Here at peta2, we do our very best to inspire young people to speak up for animals, but to be honest, it’s usually the other way around! Every day, we talk to hundreds of inspiring and compassionate people who aren’t afraid to speak out against what they know is wrong.
One of those inspiring people is Betsy Orozco. Betsy is a Los Angeles high school student who volunteered with peta2 this past semester as part of a school project. Keep on reading to see why Betsy is one of our heroes!
What inspired you to help animals and volunteer with peta2 for the semester?
I wanted to work in something related to animal rights because animals are just like us when it comes to the things that matter, like wanting to live and be happy. They get bullied by humans, and they need someone to speak up for them. I wanted to be that someone.
You started your own anti-bullying group at school. What motivated you to do that?
I got bullied from sixth grade all the way up to eighth grade. They would make fun of the way I talked and what I believed in. I decided that enough was enough and talked to my counselor. She told me that what they were saying didn’t matter. None of the things that those people were saying was true, so why let their words bother me? She was right! I wanted to make sure that no other students were ever victims of bullying again, so I started my own anti-bullying group to let people know that they are not alone.
Speaking up not only for you but also for others can be hard. How do you find the courage to do that?
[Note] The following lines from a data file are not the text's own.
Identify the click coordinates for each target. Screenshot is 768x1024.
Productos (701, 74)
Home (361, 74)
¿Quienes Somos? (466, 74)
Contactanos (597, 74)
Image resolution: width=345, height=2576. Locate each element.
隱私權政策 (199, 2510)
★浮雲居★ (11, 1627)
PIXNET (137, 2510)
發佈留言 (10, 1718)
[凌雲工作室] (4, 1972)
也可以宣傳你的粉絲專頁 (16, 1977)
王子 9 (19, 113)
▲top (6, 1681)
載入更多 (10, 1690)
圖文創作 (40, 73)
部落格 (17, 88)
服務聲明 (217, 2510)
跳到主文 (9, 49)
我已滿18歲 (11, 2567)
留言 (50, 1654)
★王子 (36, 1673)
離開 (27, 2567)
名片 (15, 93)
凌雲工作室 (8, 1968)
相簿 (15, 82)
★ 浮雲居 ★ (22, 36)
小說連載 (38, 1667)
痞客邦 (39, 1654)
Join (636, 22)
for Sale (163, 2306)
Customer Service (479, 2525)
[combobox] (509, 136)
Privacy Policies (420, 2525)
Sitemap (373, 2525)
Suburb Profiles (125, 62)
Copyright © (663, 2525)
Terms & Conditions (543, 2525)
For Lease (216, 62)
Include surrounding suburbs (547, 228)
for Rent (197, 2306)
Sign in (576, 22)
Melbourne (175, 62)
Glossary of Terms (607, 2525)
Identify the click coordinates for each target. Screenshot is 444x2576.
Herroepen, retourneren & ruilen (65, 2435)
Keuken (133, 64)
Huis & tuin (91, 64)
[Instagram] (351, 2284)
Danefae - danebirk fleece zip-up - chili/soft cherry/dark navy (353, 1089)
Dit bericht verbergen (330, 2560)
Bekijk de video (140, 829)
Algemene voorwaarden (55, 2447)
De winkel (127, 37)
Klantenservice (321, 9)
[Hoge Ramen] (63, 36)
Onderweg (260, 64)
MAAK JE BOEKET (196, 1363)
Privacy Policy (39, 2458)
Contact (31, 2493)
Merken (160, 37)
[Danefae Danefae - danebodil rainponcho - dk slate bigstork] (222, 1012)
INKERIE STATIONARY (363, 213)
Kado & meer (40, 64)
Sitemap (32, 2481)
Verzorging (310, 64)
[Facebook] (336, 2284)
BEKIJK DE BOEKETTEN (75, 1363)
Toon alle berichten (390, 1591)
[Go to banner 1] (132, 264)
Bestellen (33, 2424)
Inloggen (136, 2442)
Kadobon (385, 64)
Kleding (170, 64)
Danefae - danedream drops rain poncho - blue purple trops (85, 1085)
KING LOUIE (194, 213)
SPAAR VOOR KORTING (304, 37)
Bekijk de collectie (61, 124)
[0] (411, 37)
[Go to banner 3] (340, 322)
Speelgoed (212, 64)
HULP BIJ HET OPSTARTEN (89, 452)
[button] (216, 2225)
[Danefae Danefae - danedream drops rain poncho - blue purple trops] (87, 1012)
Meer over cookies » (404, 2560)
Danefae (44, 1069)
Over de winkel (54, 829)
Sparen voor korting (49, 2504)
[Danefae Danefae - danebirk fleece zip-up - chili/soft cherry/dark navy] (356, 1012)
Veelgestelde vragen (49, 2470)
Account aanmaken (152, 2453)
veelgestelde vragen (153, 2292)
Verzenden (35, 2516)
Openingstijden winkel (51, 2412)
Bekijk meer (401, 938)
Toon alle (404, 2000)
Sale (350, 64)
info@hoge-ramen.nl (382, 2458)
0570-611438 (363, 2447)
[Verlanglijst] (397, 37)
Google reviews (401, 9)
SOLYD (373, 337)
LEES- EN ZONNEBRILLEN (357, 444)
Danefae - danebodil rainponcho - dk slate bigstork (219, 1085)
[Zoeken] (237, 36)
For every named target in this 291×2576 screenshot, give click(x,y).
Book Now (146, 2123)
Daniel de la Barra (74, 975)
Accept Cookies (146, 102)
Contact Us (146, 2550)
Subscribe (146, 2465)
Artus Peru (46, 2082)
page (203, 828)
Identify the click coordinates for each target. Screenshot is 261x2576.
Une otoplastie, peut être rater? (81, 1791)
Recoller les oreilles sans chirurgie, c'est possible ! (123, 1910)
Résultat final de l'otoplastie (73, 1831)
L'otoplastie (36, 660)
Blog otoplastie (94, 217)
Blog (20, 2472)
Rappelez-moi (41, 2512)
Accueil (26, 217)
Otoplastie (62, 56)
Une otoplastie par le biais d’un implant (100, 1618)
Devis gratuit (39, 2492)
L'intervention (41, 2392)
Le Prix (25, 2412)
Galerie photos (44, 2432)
When I was being bullied, no one spoke up for me. I want to make sure that it didn’t happen to anyone else. People are naturally kind; they just need to be informed to take action. That’s why I share my story. I believe that when people hear how bullying truly affects people, they change their mind. And if they’re bullies themselves, they might even stop! Same goes with animal rights—people will start caring once they hear the truth, so don’t give up.
What did you learn at peta2?
I learned so much about the ways in which animals are tortured and killed for the meat industry. It was also during my time here that I decided to take a stand and go vegan. I learned that compassion should be spread to all living beings, not just those who look like us. I set up an animal rights stand at my school’s library—I have to restock it almost every day because people are loving the leaflets and stickers!
Some people think that it’s hard to be vegan in a Hispanic family. What do you say to them?
It’s SO easy! At first, my dad wasn’t super on board, but he started to support me once he learned about how healthy being vegan can be. I also went to my local Hispanic foods market, and they had a lot of options, like soy milk, tofu, and even vegan chorizo. Restaurants like Subway and Taco Bell also have a lot of vegan options, making it easy to help animals even if you’re on a budget.
What’s your fave vegan food?
Buffalo-style cauliflower from this place in front of the peta2 office. SO GOOD.
What would you say to kids who are being bullied or going through a rough patch right now?
It might seem hard right now, but things do get better. Talk to someone—a parent, teacher, friend, or classmate. And remember that no matter what they say, you are still incredible.